## [WHAT TO WORK ON]
1. Copy the text on the WTO trade forecast below word for word, from "The latest release" through "3.2% in April.", inclusive.
2. Continue the text on the WTO trade forecast below, starting after its last sentence.

## [SUPPLIED TEXT]

_ _ _ _

The latest release of the "Global Trade Outlook and Statistics" by the World Trade Organization (WTO) offers revised projections for global trade in 2023 and 2024.
In 2023, the WTO has revised its forecast for the growth of world merchandise trade volume, downgrading it to 0.8%. This is less than half of the 1.7% growth rate predicted in April. However, the outlook for 2024 remains relatively robust, with an anticipated trade growth rate of 3.3%, slightly higher than the previous estimate of 3.2% in April.
Several factors have contributed to this revised forecast. In the global economy over the past year, rising inflation and high interest rates since the fourth quarter of 2022, particularly in the European Union and the United States, have posed challenges. Despite falling energy prices and the easing of COVID-19 restrictions in China, strained property markets have hindered a more robust recovery in China. Additionally, the ongoing conflict in Ukraine continues to weigh on the global economy.

_ _ _ _

## [RECORDS]
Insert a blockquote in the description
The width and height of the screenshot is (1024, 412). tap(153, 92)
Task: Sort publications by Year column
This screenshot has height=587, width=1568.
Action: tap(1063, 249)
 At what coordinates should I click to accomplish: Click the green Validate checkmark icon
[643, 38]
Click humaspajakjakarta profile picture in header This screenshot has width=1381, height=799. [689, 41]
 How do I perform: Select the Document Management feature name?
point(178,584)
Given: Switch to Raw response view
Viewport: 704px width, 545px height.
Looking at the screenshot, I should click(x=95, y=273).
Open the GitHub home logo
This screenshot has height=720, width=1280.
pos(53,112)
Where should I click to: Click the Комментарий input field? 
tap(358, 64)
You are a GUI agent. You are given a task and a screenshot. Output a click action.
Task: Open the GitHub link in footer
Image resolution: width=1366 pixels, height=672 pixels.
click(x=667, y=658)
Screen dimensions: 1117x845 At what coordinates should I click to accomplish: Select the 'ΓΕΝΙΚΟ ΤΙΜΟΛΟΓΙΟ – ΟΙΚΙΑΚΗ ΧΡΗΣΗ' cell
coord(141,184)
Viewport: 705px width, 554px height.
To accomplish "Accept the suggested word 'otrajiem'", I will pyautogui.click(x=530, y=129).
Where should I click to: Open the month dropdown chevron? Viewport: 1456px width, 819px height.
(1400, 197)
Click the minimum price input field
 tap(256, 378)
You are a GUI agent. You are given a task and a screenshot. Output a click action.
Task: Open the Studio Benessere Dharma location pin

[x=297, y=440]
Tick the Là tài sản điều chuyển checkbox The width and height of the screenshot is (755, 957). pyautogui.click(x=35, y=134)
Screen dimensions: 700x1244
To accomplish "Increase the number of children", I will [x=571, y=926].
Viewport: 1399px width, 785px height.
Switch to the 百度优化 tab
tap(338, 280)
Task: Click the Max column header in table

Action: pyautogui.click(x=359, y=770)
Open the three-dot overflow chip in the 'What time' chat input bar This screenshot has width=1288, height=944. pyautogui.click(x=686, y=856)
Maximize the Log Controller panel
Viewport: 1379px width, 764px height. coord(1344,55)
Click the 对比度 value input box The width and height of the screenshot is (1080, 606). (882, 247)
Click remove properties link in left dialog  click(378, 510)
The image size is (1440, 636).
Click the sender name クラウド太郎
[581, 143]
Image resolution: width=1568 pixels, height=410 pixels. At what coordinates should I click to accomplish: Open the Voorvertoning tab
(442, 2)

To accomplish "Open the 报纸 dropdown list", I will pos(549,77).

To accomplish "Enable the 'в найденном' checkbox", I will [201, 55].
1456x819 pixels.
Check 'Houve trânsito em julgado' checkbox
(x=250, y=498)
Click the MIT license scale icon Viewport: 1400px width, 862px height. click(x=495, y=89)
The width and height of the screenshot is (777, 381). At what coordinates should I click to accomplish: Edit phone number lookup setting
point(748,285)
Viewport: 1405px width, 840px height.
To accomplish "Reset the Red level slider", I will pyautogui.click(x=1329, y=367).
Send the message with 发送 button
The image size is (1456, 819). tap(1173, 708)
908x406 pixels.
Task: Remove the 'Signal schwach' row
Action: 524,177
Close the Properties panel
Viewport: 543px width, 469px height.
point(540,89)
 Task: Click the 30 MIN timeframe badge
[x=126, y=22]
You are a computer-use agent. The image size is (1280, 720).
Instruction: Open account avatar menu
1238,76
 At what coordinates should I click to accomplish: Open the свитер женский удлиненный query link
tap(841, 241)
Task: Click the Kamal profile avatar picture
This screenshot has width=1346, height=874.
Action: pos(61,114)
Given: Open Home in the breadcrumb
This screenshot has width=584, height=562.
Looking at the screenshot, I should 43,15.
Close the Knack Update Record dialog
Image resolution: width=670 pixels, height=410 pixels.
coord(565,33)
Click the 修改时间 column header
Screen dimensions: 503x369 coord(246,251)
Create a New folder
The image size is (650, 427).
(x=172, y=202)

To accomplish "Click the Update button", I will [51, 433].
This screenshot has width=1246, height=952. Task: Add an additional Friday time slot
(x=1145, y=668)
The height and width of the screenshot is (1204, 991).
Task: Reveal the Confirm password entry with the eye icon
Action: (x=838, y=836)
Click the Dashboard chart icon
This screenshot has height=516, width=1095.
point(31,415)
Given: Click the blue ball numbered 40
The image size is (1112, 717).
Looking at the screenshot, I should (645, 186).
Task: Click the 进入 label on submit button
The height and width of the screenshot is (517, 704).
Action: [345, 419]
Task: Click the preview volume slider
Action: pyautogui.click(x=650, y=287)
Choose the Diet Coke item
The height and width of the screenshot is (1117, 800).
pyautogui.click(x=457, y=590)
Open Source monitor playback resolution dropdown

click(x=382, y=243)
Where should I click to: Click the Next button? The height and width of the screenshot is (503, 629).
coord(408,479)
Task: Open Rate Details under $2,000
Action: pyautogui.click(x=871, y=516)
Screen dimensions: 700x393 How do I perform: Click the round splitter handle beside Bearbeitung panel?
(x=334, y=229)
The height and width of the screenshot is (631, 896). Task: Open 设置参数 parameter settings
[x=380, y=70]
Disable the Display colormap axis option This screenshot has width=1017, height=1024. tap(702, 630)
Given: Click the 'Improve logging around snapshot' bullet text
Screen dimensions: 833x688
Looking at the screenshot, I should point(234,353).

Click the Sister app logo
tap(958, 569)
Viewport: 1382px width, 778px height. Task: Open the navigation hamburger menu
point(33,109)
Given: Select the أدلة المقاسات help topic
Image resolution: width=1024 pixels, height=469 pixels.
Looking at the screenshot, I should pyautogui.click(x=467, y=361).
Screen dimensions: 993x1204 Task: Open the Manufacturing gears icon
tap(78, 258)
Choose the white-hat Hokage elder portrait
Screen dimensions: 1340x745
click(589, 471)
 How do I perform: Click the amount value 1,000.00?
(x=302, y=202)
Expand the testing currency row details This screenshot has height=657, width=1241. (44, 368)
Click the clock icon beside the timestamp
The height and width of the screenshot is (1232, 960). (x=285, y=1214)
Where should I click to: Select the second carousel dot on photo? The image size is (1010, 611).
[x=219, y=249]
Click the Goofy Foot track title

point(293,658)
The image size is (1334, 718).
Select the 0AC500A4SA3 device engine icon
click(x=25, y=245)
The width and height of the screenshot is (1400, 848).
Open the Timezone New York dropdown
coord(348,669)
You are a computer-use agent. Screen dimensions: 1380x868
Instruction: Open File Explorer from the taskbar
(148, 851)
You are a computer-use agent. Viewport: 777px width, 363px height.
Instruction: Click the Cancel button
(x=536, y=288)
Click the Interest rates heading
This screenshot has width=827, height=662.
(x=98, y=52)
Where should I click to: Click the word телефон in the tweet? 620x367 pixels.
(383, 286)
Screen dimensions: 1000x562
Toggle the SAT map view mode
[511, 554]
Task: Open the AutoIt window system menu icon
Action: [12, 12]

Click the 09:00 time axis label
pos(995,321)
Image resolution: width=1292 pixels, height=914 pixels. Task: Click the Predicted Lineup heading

_ _ _ _

## [ANSWERS BY TASK]
1.
The latest release of the "Global Trade Outlook and Statistics" by the World Trade Organization (WTO) offers revised projections for global trade in 2023 and 2024.
In 2023, the WTO has revised its forecast for the growth of world merchandise trade volume, downgrading it to 0.8%. This is less than half of the 1.7% growth rate predicted in April. However, the outlook for 2024 remains relatively robust, with an anticipated trade growth rate of 3.3%, slightly higher than the previous estimate of 3.2% in April.

2.
The trade slowdown observed in the first half of 2023 appears to affect a wide range of economies and goods, particularly certain categories of manufactured goods like iron and steel, office and telecom equipment, and textiles and clothing. Notably, sales of passenger vehicles have surged in 2023.
The anticipated stronger growth in 2024 is expected to be driven by increased trade in goods closely linked to the business cycle, such as machinery and consumer durables, which typically recover when economic growth stabilizes.
Growth in world GDP at market exchange rates is expected to be 2.6% in 2023, showing little change since the April forecast. However, shifts in the regional composition of growth could influence trade. Notably, GDP growth rates have been revised upwards for North America in 2023 and 2024, while estimates for Asia have been revised downwards. European GDP growth is expected to slightly increase in 2023 but decrease in 2024. Output in the Commonwealth of Independent States (CIS) region is expected to be stronger than previously forecast for both years.
In terms of imports, demand appears to be weakening in manufacturing economies, with import volumes in 2023 expected to contract in various regions. Meanwhile, regions that disproportionately export fuels are expected to see increased imports due to higher fuel prices.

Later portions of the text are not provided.